Exercise details:
Print the item lines verbatim, starting with the line that contains "The image size" and stopping after the line that contains "(x=374, y=279)". Omit the pictures from your output.

Records supplied:
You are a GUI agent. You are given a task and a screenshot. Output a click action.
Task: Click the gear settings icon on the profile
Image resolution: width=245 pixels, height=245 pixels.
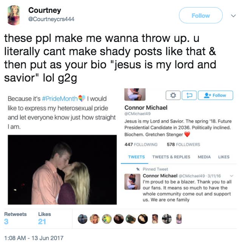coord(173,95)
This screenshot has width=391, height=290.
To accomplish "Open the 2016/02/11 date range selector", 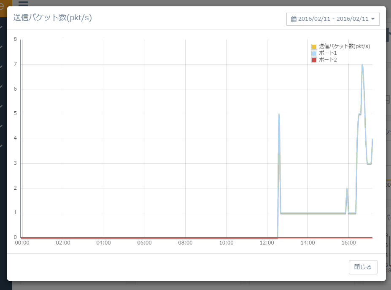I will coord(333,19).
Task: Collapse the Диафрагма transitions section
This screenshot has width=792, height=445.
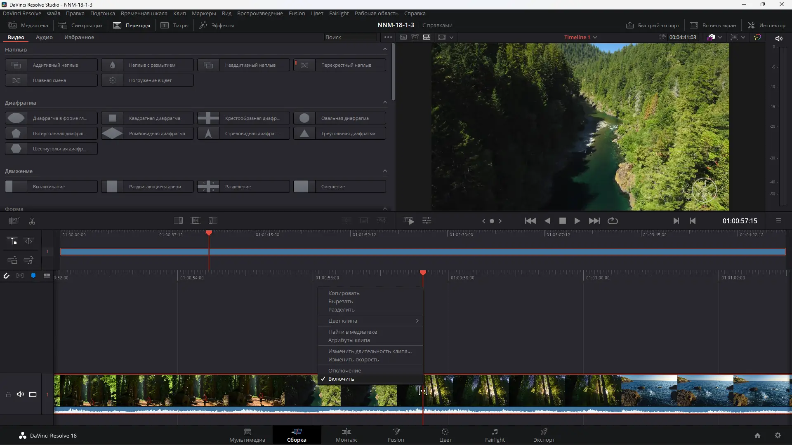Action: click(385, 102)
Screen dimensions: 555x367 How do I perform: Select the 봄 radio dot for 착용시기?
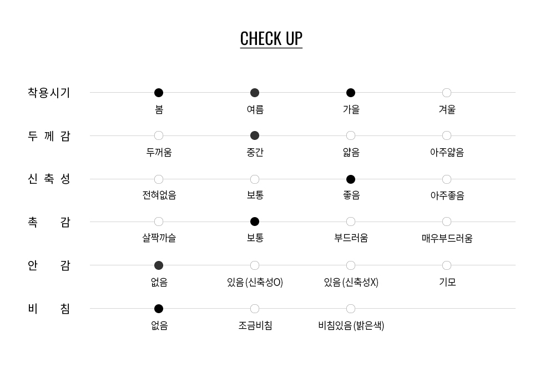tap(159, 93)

---

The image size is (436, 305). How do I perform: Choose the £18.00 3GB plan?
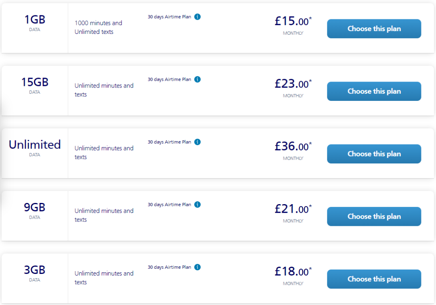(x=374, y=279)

Output below:
The image size is (436, 305). How do I perform: Choose the £18.00 3GB plan?
(x=374, y=279)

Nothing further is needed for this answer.